APB est mort, vive Parcoursup ? Ce système informatique chargé de l'affectation automatique des bacheliers dans les filières de l'enseignement supérieur devait remplacer APB (Admission Post-Bac), très décrié pour certains choix jugés incompréhensibles. La nouvelle version du logiciel enverra dès le mardi 22 mai 2018 au soir les premiers résultats d'affectation aux futurs étudiants de l'enseignement supérieur. C'est la veille, le 21 mai 2018, que Frédérique Vidal et Mounir Mahjoubi, respectivement ministre de l'Enseignement supérieur, de la recherche et de l'innovation et secrétaire d'État en charge du Numérique, ont décidé la publication du code source de l'algorithme de sélection.
Une promesse d'abord prononcée par président Emmanuel Macron fin mars 2018 à l'occasion de la remise du rapport Villani sur l'intelligence artificielle... mais qui a tardé à se concrétiser. Même si le gouvernement s'est réjoui dans un communiqué d'avoir rendu accessible le code "avec plus de trois mois d’avance sur la date limite fixée par la loi du 8 mars 2018 relative à l’orientation et à la réussite des étudiants." En effet, le site spécialisé Nextinpact déplorait fin avril l'absence de réponse de l'exécutif à ses demandes de publication du code, ce qui a conduit le site à saisir finalement la Commission d'accès aux documents administratifs (CADA), laquelle disposait d'un délai d'un mois pour répondre. Lien de cause à effet ? Le code source a finalement été mis en ligne sur un dépôt framagit à cette adresse, et s'accompagne d'une notice explicative.

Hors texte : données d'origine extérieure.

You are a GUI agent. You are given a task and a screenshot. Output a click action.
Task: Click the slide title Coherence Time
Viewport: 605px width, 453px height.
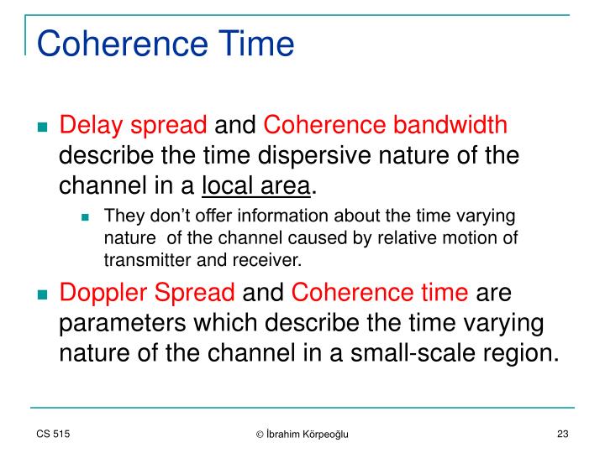pos(166,43)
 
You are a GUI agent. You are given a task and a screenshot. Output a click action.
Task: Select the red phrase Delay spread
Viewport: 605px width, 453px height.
pos(134,126)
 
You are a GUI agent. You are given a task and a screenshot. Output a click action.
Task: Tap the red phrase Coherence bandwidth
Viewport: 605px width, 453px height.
pos(386,126)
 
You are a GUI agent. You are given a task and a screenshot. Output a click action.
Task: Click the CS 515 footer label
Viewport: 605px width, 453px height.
pos(53,433)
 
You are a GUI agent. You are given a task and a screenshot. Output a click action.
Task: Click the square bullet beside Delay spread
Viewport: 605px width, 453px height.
pos(42,128)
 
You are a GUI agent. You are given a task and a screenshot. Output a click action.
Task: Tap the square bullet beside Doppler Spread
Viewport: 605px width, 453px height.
pos(42,295)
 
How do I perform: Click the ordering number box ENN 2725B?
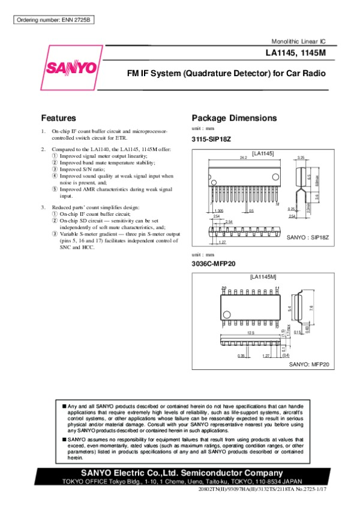point(54,20)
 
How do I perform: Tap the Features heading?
point(58,118)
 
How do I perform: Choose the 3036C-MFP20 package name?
point(212,264)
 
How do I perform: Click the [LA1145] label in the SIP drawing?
point(263,153)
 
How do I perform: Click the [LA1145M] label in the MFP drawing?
point(263,278)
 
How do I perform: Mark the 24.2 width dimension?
point(244,158)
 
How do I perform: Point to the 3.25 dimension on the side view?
point(301,157)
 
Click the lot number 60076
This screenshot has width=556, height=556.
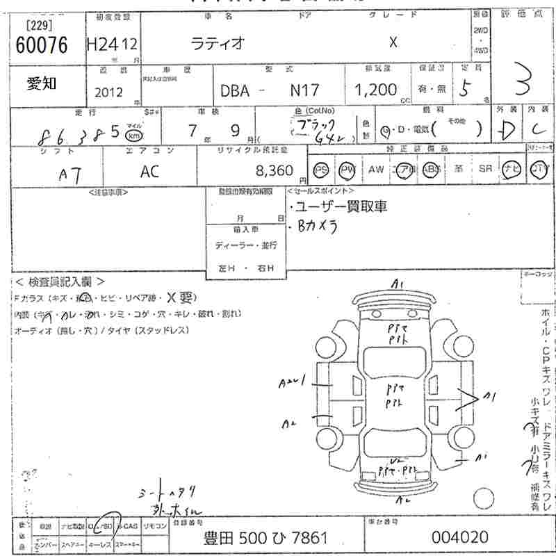[41, 45]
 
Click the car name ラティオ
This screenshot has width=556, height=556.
[218, 42]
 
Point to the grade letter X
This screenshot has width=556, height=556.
[393, 42]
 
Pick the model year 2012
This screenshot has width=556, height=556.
[110, 92]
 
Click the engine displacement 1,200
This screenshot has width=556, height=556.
[376, 90]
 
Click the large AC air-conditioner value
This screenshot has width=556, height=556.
[151, 172]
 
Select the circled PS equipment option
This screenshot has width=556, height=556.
[321, 169]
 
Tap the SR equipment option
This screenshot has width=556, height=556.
[485, 169]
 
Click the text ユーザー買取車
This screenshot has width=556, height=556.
[341, 206]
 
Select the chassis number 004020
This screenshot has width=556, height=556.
[459, 537]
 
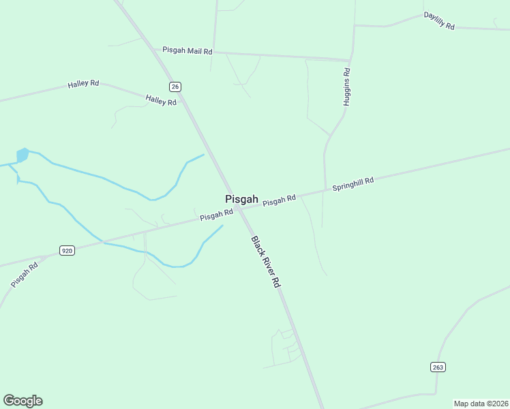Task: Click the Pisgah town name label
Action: (241, 199)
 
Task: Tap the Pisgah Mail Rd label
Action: (187, 50)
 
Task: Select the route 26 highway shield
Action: (175, 86)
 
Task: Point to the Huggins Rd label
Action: (346, 87)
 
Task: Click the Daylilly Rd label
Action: (438, 20)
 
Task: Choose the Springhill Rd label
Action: (353, 183)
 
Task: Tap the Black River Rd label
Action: (265, 262)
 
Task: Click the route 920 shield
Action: (67, 251)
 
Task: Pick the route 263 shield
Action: (438, 367)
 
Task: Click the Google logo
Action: (22, 401)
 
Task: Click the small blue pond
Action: (22, 155)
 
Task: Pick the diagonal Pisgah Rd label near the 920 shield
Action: (25, 274)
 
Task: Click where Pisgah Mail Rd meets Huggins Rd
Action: (350, 60)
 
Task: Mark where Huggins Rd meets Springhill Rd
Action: (325, 192)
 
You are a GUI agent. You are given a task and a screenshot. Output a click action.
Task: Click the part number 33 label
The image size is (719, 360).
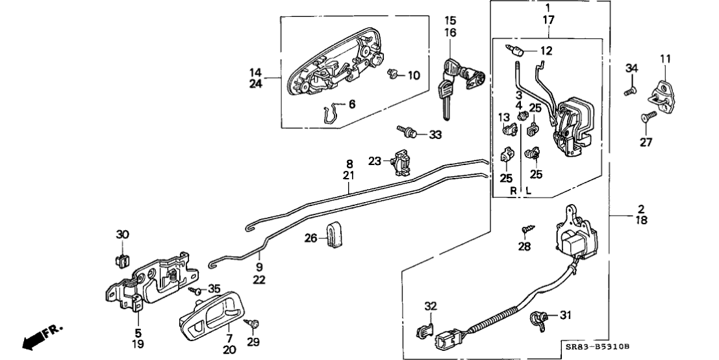435,135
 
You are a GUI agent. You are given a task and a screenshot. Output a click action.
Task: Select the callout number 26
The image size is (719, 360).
311,239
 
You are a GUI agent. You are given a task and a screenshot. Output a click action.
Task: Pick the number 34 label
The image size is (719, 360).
632,68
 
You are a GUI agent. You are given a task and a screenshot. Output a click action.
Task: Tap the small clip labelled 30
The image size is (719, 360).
120,260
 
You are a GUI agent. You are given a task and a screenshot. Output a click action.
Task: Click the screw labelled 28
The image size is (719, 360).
526,229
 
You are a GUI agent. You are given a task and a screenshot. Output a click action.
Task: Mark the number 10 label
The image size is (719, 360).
414,76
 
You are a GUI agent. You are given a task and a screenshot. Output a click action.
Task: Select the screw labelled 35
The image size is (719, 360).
195,289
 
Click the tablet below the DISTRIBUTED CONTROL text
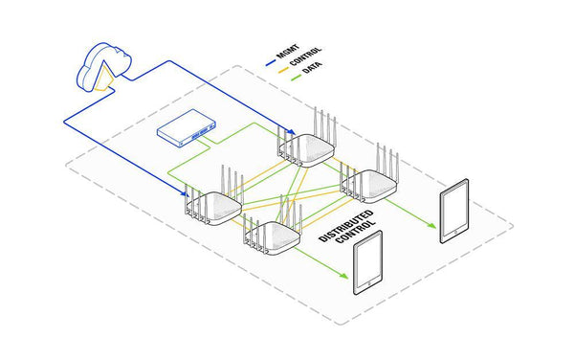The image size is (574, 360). click(x=367, y=272)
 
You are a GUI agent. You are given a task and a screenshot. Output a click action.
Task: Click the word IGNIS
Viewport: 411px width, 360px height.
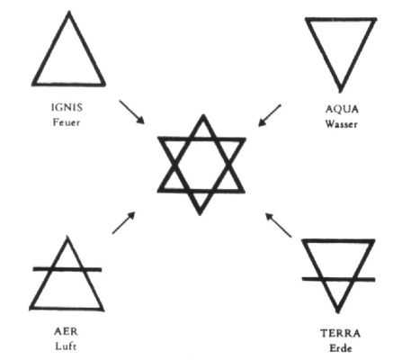click(x=67, y=107)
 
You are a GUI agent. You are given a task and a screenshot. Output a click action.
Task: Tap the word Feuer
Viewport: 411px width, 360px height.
click(x=67, y=122)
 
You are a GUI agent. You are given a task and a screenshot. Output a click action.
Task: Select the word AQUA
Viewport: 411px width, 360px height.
click(x=342, y=109)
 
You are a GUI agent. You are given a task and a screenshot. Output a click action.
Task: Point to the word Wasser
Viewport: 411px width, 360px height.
click(x=342, y=124)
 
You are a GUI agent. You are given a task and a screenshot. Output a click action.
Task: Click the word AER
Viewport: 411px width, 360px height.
click(x=66, y=331)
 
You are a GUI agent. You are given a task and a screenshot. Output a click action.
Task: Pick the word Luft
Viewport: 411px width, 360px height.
click(x=66, y=346)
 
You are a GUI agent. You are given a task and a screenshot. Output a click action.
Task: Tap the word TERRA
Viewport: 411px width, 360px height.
click(x=340, y=333)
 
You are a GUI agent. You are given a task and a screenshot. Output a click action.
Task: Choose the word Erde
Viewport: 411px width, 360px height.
click(x=340, y=348)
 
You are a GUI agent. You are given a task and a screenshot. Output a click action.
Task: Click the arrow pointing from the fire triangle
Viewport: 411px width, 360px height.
click(x=131, y=112)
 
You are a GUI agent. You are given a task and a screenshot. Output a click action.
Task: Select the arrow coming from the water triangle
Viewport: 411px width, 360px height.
click(x=270, y=115)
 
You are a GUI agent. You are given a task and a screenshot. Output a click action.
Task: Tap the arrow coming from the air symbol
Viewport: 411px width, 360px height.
click(x=124, y=222)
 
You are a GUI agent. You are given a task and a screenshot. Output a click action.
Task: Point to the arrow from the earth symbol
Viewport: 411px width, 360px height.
click(x=279, y=225)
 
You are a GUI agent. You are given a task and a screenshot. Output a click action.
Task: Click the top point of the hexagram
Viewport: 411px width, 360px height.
click(x=203, y=115)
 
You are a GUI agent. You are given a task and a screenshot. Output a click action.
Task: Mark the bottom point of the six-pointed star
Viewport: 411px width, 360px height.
click(x=200, y=214)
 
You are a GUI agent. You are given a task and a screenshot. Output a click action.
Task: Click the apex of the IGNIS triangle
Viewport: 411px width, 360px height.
click(x=69, y=13)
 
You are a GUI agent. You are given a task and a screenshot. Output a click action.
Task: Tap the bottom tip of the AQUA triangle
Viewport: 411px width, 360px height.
click(x=340, y=91)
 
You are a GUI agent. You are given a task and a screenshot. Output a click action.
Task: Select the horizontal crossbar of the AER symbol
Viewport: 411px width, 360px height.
click(x=67, y=269)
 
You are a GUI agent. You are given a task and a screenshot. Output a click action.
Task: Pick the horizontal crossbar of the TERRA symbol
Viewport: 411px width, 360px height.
click(x=338, y=279)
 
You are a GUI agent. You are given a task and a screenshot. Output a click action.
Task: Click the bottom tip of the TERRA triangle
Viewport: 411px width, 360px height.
click(x=338, y=312)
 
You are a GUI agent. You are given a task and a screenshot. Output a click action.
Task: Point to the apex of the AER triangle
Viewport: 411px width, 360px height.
click(x=67, y=237)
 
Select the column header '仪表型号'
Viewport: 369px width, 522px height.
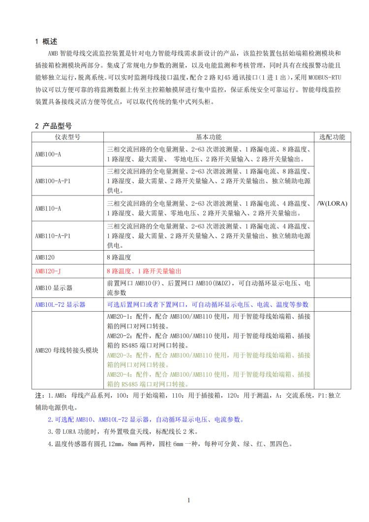click(67, 137)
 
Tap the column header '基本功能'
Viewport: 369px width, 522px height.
click(209, 137)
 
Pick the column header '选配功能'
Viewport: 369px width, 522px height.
click(332, 137)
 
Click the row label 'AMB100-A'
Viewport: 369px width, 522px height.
click(48, 154)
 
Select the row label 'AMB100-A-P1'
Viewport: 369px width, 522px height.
click(53, 181)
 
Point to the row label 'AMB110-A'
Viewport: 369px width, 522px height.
click(48, 208)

[?Communiqué] #Parcoursup : publication du code informatique des algorithmeshttps://t.co/m9SyqnivkZ pic.twitter.com/tGUNtwkG7E
— Frédérique Vidal (@VidalFrederique) 21 mai 2018
Plus de classement direct des étudiants
Que contiennent les fichiers mis en ligne par le gouvernement ? Le détail des procédures PL/SQL utilisées pour manipuler la base de données des lycéens, la source des programme codé en Java pour permettre le calcul de l'ordre d'appel, des propositions de formations (pour les candidats retenus) et d'hébergement en internat pour chaque lycéen. Un jargon qu'il faut d'abord décrypter pour comprendre ce que fait Parcoursup. Par exemple, "l'ordre d'appel" représente l'ordre dans lequel les différentes propositions d'admission sont envoyées aux candidats. À quoi ça sert ? Il garantit, quel que soit le rang du dernier appelé, qu'un pourcentage minimal de boursiers est assuré dans les effectifs des formations non sélectives (ce chiffre est renseigné par les recteurs), comme l'explique une fiche thématique Parcoursup.
PAS DE CLASSEMENT. Autrement dit, l'algorithme de Parcoursup, contrairement à celui d'APB, ne procède pas au classement direct des candidats. Mais détermine l'ordre dans lequel leur seront présentées les propositions d'admission des établissements indiqués dans leurs vœux, lesquels ne sont plus hiérarchisés. Car avec Parcoursup, les candidats ne recevront qu'une proposition à la fois. À laquelle ils doivent obligatoirement répondre par oui ou non dans un délai de quelques jours, sous peine de perdre le bénéfice de toutes les propositions d'admission déjà reçues. Résultat : un gigantesque chassé-croisé du calendrier sur les mois d'été, que le site Studyrama a résumé en un tableau.
Opacité sur les algorithmes utilisés par les établissements pour trier les dossiers
Si le code de parcoursup est plus complet que ce qui a jusqu'à présent été publié sur son prédécesseur APB, les informations mises en ligne n'éclairent toutefois pas sur les techniques et critères précis utilisés par chaque université pour trier les dossiers. Le gouvernement a en effet déposé des amendements, lors du vote de la loi relative à la protection des données personnelles, mi mai 2018, pour que les universités n’aient pas à dévoiler les "algorithmes locaux" utilisés pour assurer la cohérence entre le profil du candidat et les attendus de la formation demandée. Si le gouvernement voit dans cette décision une façon de maintenir le principe du "secret des délibérations" contre une publicité qui "fragiliserait le rôle des équipes pédagogiques", certains n'hésitent pas à les qualifier de "boîtes noires".
RGPD. Ce "secret des délibérations" pourrait toutefois être mis à mal par l'entrée en vigueur, le 25 mai 2018, par le Règlement général sur la protection des données (RGPD). Car si les universités ne sont pas tenues de respecter la loi pour une République numérique (votée en 2016), qui impose aux administrations de rendre public le détail des règles de leurs programmes informatiques, aucune dérogation au RGPD n'est pour l'instant prévue. Si un étudiant en vient à saisir la CNIL, les universités pourraient être contraintes à plus de transparence sur leurs méthodes.